__What to produce__
Copy the passage from the study results on Alzheimer's risk scores and cognition exactly, starting at "All the analysis" and ending at "0.05/9 = 5.6E−03).".
*** Study text ***
All the analysis was conducted using R 4.2.1. Specifically, the R package bigsnpr was used to calculate the AD PRS33. We used a two-sided P value < 0.05 and Bonferroni corrections for multiple comparison (UK Biobank significance level = 0.05/8 = 6.25E−03, while ADNI significant level = 0.05/9 = 5.6E−03).
Results
Over 276,000 participants were included in the association analysis of AD PRS and cognitive function in the UK Biobank. The mean age was 57 years (SD = 8 years) and the mean education years was 14.0. Participants from ADNI were generally older with a mean age of 75 years (SD = 6 years) for the cognitively normal group and 72 years (SD = 7 years) for the MCI group. As expected, the percentage of APOE4 carriers was higher in the MCI group (46%) compared with the cognitively normal group (28%). More detailed data on demographic characteristics of the UK Biobank and ADNI participants can be found in Tables 1 and 2, respectively.
The AD PRS was significantly associated with six of the eight cognitive measures (the exceptions were fluid intelligence and numeric memory) based on the models without APOE4 adjustment. Two cognitive measures (tower rearranging and trail making B) attenuated to null when we additionally adjusted for APOE4 (Table 3). The rest of the measurements (matrix pattern completion (β = − 0.022, P value = 0.003), pairs matching (β = − 0.014, P value = 1.66E−10), symbol digit substitution (β = − 0.017, P value = 1.08E−05), and reaction time (β = − 0.010, P value = 1.19E−06)) were significantly associated with AD PRS even with APOE4 adjustment. The association directions were all negative across varied cognitive measures indicating the higher AD PRS the worse cognitive performance.
Table 4 shows the associations of cognitive function and AD PRS in cognitively normal and MCI participants separately. The MMSE, ADAS 11, ADAS 13 scores were significantly associated with AD PRS in fully adjusted models among cognitively normal individuals. Almost all the comprehensive cognitive scores (MMSE, ADAS 11, ADAS 13, MoCA), functional activity score (FAQ), as well as specific ___domain scores, ADNI memory summary score, ADNI executive function score, and ADNI language summary score) were significantly associated with AD PRS in the partially adjusted models among MCI individuals. Only two cognitive scores (ADAS 11 and ADAS 13) remained nominal significant (i.e., P value < 0.05) when additionally adjusted for APOE4. The association directions also suggested increasing AD PRS was associated with reduced cognitive performance.
The interaction analysis showed potential effects modification by age or APOE4 status but not by education (P interaction ranged from 0.04 to 0.99), smoking status (P interaction ranged from 0.03 to 0.92), or obesity (P interaction ranged from 0.05 to 0.92) in the UK Biobank. Stratification analysis results were presented in Supplemental Tables 2 and Supplemental Table 3. The effect of AD PRS on cognitive function varied by age group (age less than 60, or 60 and above), APOE4 carrier status, and cognitive status (normal or MCI). For example, the effect size of reaction time was larger in the older age group (β = − 0.013, P value = 5.78E−05) than in the younger group (β = − 0.008, P value = 0.004, and P interaction = 0.04). However, we observed stronger associations of AD PRS and symbol digital substitution in the younger UK Biobank population (β = − 0.020, P value = 9.75E−05) than the older ones (β= − 0.016, P value = 9.76E−03, P interaction = 3.42E−14).
*** Data extract ***
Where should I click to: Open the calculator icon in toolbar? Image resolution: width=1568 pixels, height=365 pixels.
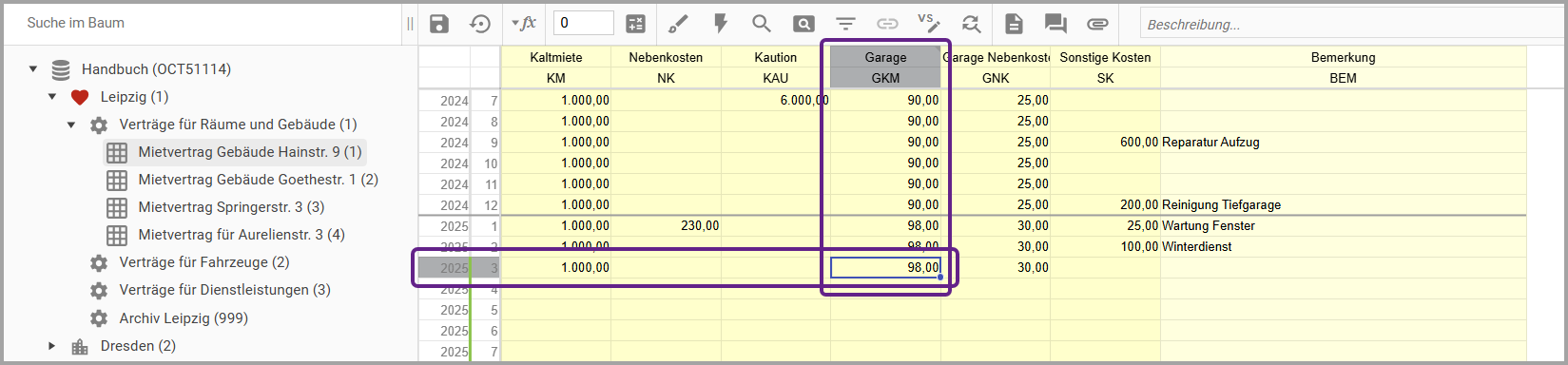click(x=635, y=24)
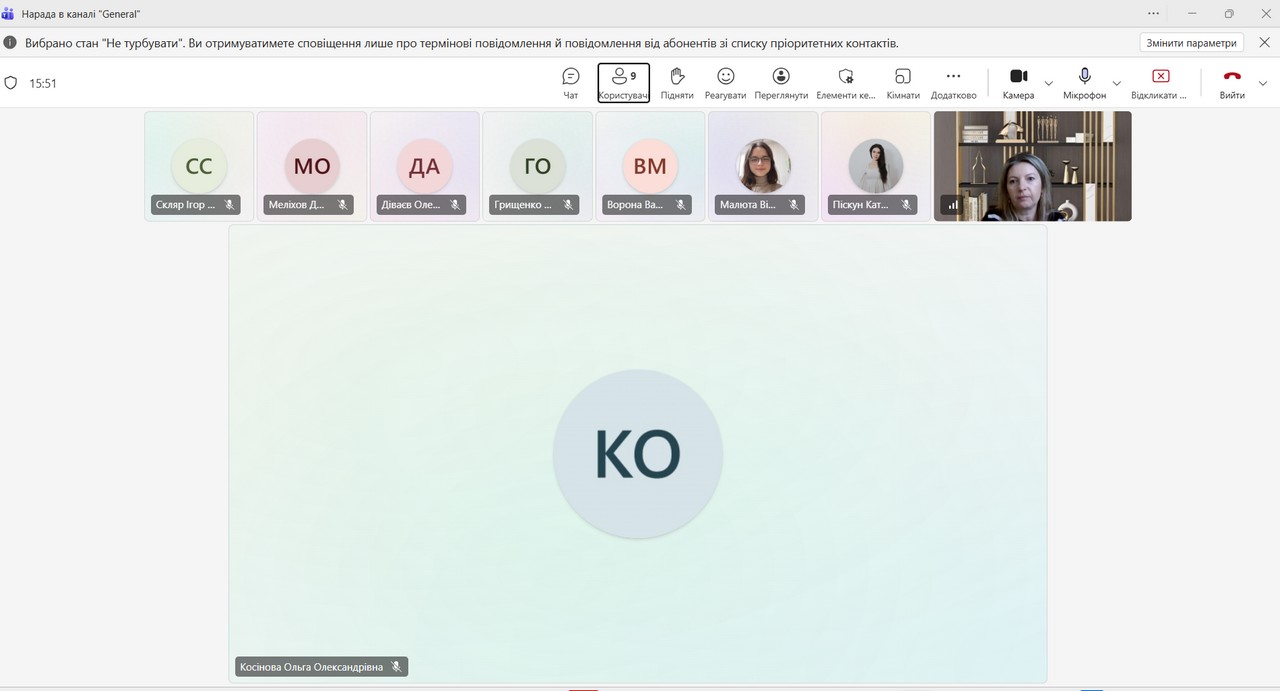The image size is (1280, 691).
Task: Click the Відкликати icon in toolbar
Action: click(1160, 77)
***
__Solution to the exercise__
All the analysis was conducted using R 4.2.1. Specifically, the R package bigsnpr was used to calculate the AD PRS33. We used a two-sided P value < 0.05 and Bonferroni corrections for multiple comparison (UK Biobank significance level = 0.05/8 = 6.25E−03, while ADNI significant level = 0.05/9 = 5.6E−03).